Seven wastewater treatment plants located in the Eastern United States were recently studied, showing a mixed record with regard to removing pharmaceutical drugs like antidepressants and antibiotics.
The study emphasized that two treatment techniques, ozonation, and granular activated carbon, are specifically promising. The researchers’ analysis showed that each method was able to decrease the concentration of many drugs, including specific antibiotics and antidepressants, present in water by over 95%.
A common treatment process called activated sludge utilizes microbes in order to disintegrate organic contaminants. Although this process serves a crucial purpose in wastewater treatment, it was relatively less effective when it came to destroying persistent medicines such as antibiotics and antidepressants.
The take-home message here is that we could actually remove most of the pharmaceuticals we studied. That’s the good news. If you really want clean water, there are multiple ways to do it.
Diana Aga, PhD, Henry M. Woodburn Professor, Department of Chemistry, College of Arts and Sciences, University at Buffalo
Aga continued, “However, for plants that rely on activated sludge only, more advanced treatment like granular activated carbon and/or ozonation may be needed. Some cities are already doing this, but it can be expensive.”
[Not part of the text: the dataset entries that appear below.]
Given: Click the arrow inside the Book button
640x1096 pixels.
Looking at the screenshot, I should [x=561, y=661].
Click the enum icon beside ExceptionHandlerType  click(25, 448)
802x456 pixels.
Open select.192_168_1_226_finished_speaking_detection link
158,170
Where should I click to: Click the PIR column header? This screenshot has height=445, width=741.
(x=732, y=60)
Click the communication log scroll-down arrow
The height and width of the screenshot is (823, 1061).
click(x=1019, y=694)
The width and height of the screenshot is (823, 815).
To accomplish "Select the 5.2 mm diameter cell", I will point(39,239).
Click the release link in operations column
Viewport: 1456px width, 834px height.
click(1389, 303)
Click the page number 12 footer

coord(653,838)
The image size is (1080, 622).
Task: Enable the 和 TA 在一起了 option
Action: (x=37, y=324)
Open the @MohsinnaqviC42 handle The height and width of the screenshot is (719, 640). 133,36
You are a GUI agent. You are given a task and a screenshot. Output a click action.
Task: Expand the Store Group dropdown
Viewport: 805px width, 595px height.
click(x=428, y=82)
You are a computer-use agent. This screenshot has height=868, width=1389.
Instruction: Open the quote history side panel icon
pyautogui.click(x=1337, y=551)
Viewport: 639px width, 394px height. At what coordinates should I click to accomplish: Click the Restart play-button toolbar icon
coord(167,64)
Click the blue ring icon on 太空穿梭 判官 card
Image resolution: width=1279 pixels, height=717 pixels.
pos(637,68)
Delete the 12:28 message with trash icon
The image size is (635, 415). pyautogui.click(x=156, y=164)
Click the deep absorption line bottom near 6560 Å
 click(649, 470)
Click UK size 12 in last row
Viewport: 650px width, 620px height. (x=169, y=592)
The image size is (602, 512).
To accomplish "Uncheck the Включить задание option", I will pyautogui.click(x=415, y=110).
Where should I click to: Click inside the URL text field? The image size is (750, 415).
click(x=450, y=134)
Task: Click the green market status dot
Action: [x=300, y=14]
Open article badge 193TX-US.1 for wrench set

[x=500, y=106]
This discovery is crucial as any drug released from the wastewater treatment plants can potentially enter the environment, where they can be ingested by wildlife or contribute to phenomena such as antibiotic resistance.
Our research adds to a growing body of work showing that advanced treatment methods, including ozonation and activated carbon, can be very effective at removing persistent pharmaceuticals from wastewater.
Anne McElroy, PhD, Professor and Associate Dean for Research, School of Marine and Atmospheric Sciences, Stony Brook University
The study was published in the Environmental Science: Water Research & Technology journal in November 2019, and funded by New York Sea Grant.
The study was headed by Aga and McElroy along with Luisa Angeles, a chemistry PhD student from the University at Buffalo (UB) and the first author of the study.
The project was a collaboration between scientists at Stony Brook University, UB, the Hampton Roads Sanitation District, as well as Hazen and Sawyer—a national water engineering company that develops wastewater treatment systems, including a few systems that were analyzed.
The study investigated different types of technologies being utilized at seven wastewater treatment plants located in the Eastern United States, such as a single large pilot-scale plant and six full-scale plants.
“More precise locations are not provided in order to protect the identity” of the wastewater treatment facilities,” according to the study.
The research findings can guide upcoming decision-making, specifically in water-scarce areas and in cities, that may prefer to recycle wastewater, changing it into drinking water, stated Angeles.
Moreover, the study is crucial for conserving the environment. For example, it showed that exposure to wastewater released from treatment plants did not change the behavior of larval zebrafish. However, more research is required to figure out how exposures over the longer term would have an impact on wildlife, added Aga.
In a previous study performed in 2017, Aga’s research team identified that the brains of various fish inhabiting the Niagara River—part of the Great Lakes region—showed increased concentrations of antidepressants or the metabolized remains of those medicines.
Researchers are yet to fully comprehend the ecological and behavioral impacts that are likely to take place when chemicals released from human medicines accumulate in wild animals over time, Aga further added.
Although wastewater treatment plants were previously developed and operated for various purposes like eliminating nitrogen and organic matter from used water, the latest study and other previous studies showed that such treatment facilities could also be leveraged to eliminate drugs of different classes.